Ajoutées par voie d’amendement à l’Assemblée nationale, ces dispositions avaient été substantiellement réécrites en janvier par les sénateurs de la commission du développement durable (voir notre article). Ces derniers avaient préféré reprendre quasiment mot pour mot une définition proposée en juillet 2012 par l’Agence de l’environnement et de la maîtrise de l’énergie (ADEME) :

« L'obsolescence programmée se définit par tout stratagème par lequel un bien voit sa durée de vie sciemment réduite dès sa conception, limitant ainsi sa durée d'usage pour des raisons de modèle économique. »

Quiconque se rendrait coupable d’une telle infraction deviendrait passible d’une peine maximum de deux ans de prison et de 300 000 euros d'amende, en vertu d’un nouvel article L 213-4-1 du Code de la consommation. Soit exactement la même chose qu’en cas de pratiques commerciales trompeuses.

Aucun amendement n'avait été déposé

Sans grande surprise, cet article a été adopté sans la moindre modification hier en séance publique. Aucun amendement n’avait été déposé, il n’y a donc eu aucun débat particulier. La ministre de l’Écologie Ségolène Royal a simplement déclaré un peu plus tôt dans la soirée que la commission était « parvenue à un bon équilibre ». Une position qui tranche avec celle de Benoît Hamon, l'ancien ministre en charge de la Consommation ayant jugé en 2013 qu'il n'était « pas utile de créer un délit d’obsolescence programmée dans la mesure où il existe déjà un délit de tromperie sur les caractéristiques substantielles des biens ».

Ce projet de loi ayant été engagé dans le cadre d’une procédure accélérée, il ne devrait y avoir qu’une seule lecture par chambre. Au vu des modifications apportées par le Sénat, il y a fort à parier qu’une commission mixte paritaire (composée de sept députés et sept sénateurs) se réunisse afin qu’un compromis soit trouvé, une fois que le texte aura été adopté par la chambre haute du Parlement.
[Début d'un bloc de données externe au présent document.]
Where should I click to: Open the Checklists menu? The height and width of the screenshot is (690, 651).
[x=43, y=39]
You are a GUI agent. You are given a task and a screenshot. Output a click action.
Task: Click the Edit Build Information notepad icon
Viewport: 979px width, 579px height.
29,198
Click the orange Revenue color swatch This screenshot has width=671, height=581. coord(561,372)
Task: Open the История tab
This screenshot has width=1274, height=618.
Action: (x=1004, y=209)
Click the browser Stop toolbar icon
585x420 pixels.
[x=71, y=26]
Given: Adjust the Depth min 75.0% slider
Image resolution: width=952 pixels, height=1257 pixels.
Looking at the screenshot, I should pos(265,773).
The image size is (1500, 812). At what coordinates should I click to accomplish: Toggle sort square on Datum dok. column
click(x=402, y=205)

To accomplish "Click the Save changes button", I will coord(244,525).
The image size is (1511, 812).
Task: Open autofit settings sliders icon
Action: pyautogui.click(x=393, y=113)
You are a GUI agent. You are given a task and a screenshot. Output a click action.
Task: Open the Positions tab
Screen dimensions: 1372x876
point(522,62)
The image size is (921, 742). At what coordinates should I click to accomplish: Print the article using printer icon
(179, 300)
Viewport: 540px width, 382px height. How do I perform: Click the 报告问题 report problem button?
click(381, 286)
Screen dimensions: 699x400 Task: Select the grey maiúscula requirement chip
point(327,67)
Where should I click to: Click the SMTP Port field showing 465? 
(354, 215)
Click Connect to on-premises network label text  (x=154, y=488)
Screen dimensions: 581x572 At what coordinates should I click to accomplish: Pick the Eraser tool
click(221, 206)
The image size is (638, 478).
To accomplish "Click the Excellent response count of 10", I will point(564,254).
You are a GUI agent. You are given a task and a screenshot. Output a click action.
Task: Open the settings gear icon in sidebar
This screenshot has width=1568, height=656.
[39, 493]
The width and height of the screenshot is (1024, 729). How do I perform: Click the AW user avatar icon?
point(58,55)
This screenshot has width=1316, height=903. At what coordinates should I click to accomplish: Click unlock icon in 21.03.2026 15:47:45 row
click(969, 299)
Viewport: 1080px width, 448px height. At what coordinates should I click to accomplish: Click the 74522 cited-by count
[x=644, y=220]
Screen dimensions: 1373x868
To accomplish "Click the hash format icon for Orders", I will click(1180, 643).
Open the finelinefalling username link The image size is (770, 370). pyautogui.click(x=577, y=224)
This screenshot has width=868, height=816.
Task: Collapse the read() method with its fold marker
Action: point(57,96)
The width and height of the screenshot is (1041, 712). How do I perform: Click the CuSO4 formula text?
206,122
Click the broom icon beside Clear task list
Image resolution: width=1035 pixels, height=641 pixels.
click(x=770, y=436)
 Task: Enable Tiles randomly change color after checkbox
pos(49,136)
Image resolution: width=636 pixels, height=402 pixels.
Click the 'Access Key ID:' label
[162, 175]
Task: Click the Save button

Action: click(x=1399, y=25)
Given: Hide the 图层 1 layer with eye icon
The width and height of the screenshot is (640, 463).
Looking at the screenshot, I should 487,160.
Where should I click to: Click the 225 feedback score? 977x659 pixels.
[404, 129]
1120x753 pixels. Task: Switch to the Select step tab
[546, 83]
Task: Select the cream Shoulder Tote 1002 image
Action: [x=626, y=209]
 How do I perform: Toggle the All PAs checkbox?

Si cet article venait à être définitivement inscrit dans notre droit, il appartiendrait aux tribunaux de se prononcer sur ces multitudes de cas pouvant faire penser à de l’obsolescence programmée. Ce phénomène a en effet de nombreux visages (obsolescence par défaut fonctionnel : une seule pièce est en panne, l’appareil entier cesse de fonctionner ; obsolescence indirecte : lorsqu’un accessoire tel qu’un chargeur n’est plus réparable ou remplaçable ; obsolescence par incompatibilité logicielle, etc.).